The Duke and Duchess of Sussex have "thrown" the Cambridge children "under a bus" by leaving the working Royal family, it has been claimed, as "friends" of the future king and queen tell Tatler magazine of frustrations behind the scenes.
The couple's decision to leave meant the Duke and Duchess of Cambridge had to pick up "enormous" responsibilities to fill the gap, one friend said.
Saying the decision to depart the UK for a new life based in Los Angeles was "selfish", sources told how the Cambridges hoped to combine their duties with being "hands-on parents" but now face extra pressure.
The change had left the mother-of-three feeling "exhausted and trapped", it was said - a claim yesterday emphatically denied by a source familiar with the Duchess of Cambridge's work.
In a cover story entitled "Catherine the Great: how the crisis made Kate the kingmaker", Tatler claims to have spoken to friends and royal insiders to build a profile of the future Queen.
The society magazine has detailed the lives of the aristocracy and Royal family for more than 300 years.
Next month's issue claims to reveal how the Duchess of Cambridge is now "working as hard as a top CEO", as well as giving details of a now-famous "row" between her and the then-Meghan Markle ahead of the 2018 royal wedding.
Neither Kensington Palace nor a spokesman for the Sussexes has commented on the veracity of the claims.
It is understood that Kensington Palace was not aware of the profile ahead of publication, and a source denied that the Duchess felt "exhausted and trapped" by her duties.
One unnamed friend told the magazine: "Meghan and Harry have been so selfish. William and Catherine really wanted to be hands-on parents and the Sussexes have effectively thrown their three children under a bus. There goes their morning school runs as the responsibilities on them now are enormous."
Another said: "Kate is furious about the larger workload. Of course she's smiling and dressing appropriately but she doesn't want this. She feels exhausted and trapped. She's working as hard as a top CEO, who has to be wheeled out all the time, without the benefits of boundaries and plenty of holidays."

Saved data entries:
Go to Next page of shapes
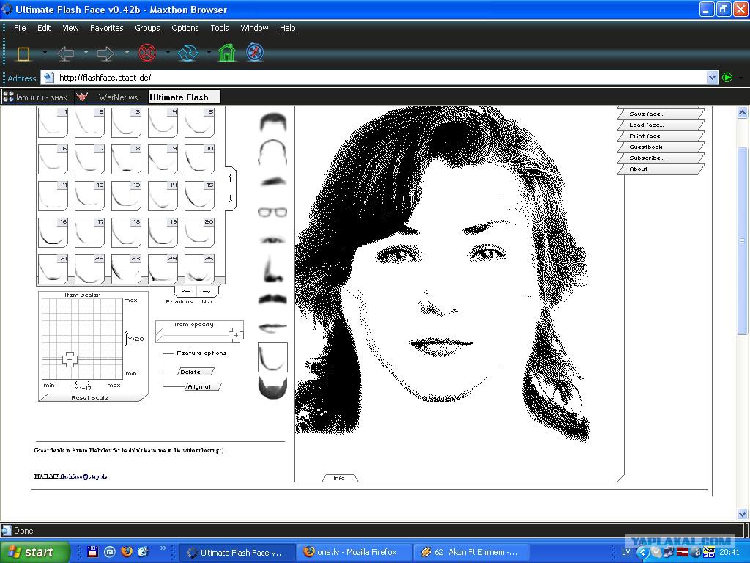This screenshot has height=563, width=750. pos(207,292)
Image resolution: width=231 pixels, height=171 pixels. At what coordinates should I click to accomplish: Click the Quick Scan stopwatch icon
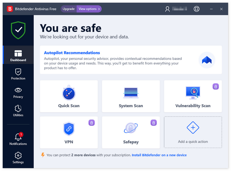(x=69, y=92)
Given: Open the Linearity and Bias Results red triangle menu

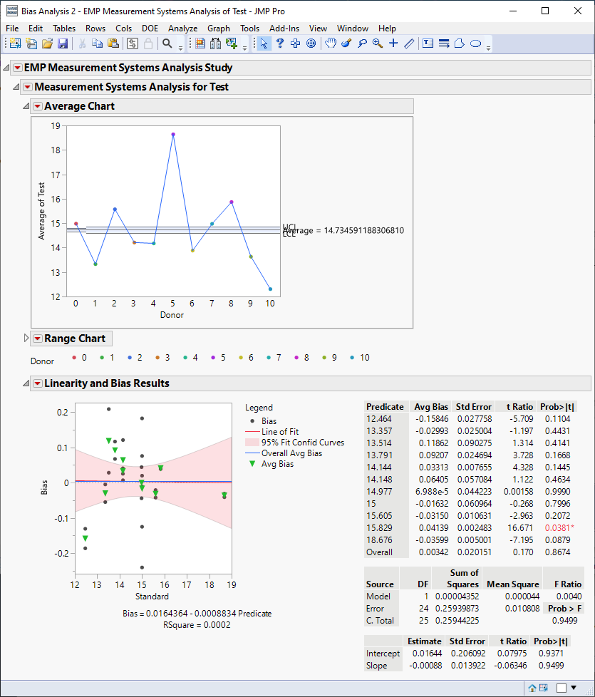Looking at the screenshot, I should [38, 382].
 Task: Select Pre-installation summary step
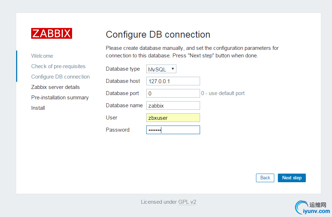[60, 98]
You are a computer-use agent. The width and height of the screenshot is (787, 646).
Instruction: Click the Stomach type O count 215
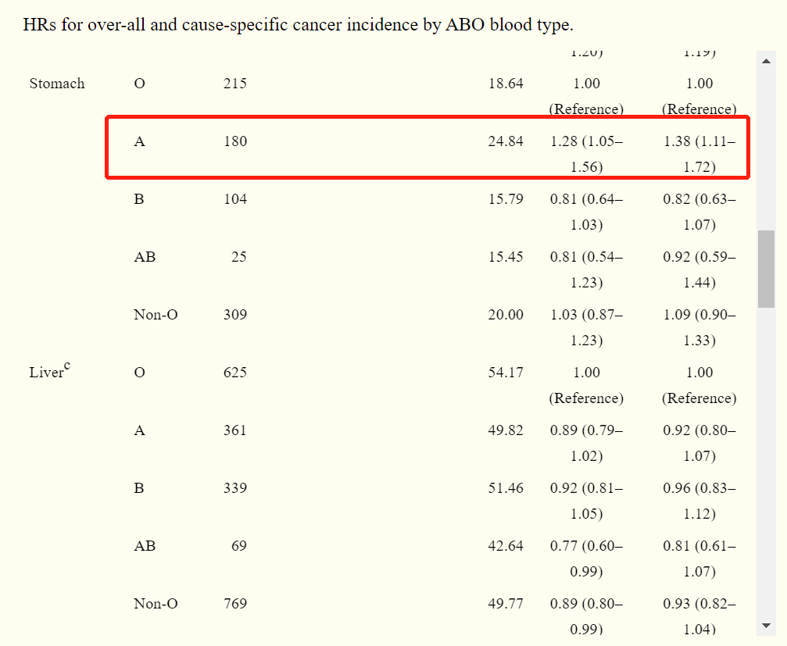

- _Required work_: Resume the news article about the Tatler profile of the Duchess of Cambridge, starting right after its final sentence.

- _Answer for the task_:
Since the lockdown, the Duchess has launched a photography exhibition Hold Still, and taken part in video calls to schools, hospitals and maternity services, as well as playing bingo with pensioners to highlight social care.
The Cambridges have also appeared on a Zoom call to celebrate the work of nurses, joined the "clap for our carers" movement, and cooked pasta to deliver to vulnerable locals who live near them. The Sussexes, meanwhile, are beginning a new life in Los Angeles, conducting video calls to patronages and for charities from a temporary home owned by Tyler Perry, the actor. They have been seen delivering food to those in lockdown, while baby Archie starred in a first birthday video linked with a Save the Children campaign.
One "royal insider", speaking of the differences between the Duchesses, said: "In the palace, you hear numerous stories of the staff saying so-and-so is a nightmare and behaves badly but you never hear that about Kate."
A "courtier" added: "Kate keeps her staff whereas Meghan doesn't. Doesn't that say everything?"
On the Duchess of Cambridge's character, the magazine noted that it was "difficult to get a true sense" because she was determined to "project an aura of blandness" and is seen as "impenetrable".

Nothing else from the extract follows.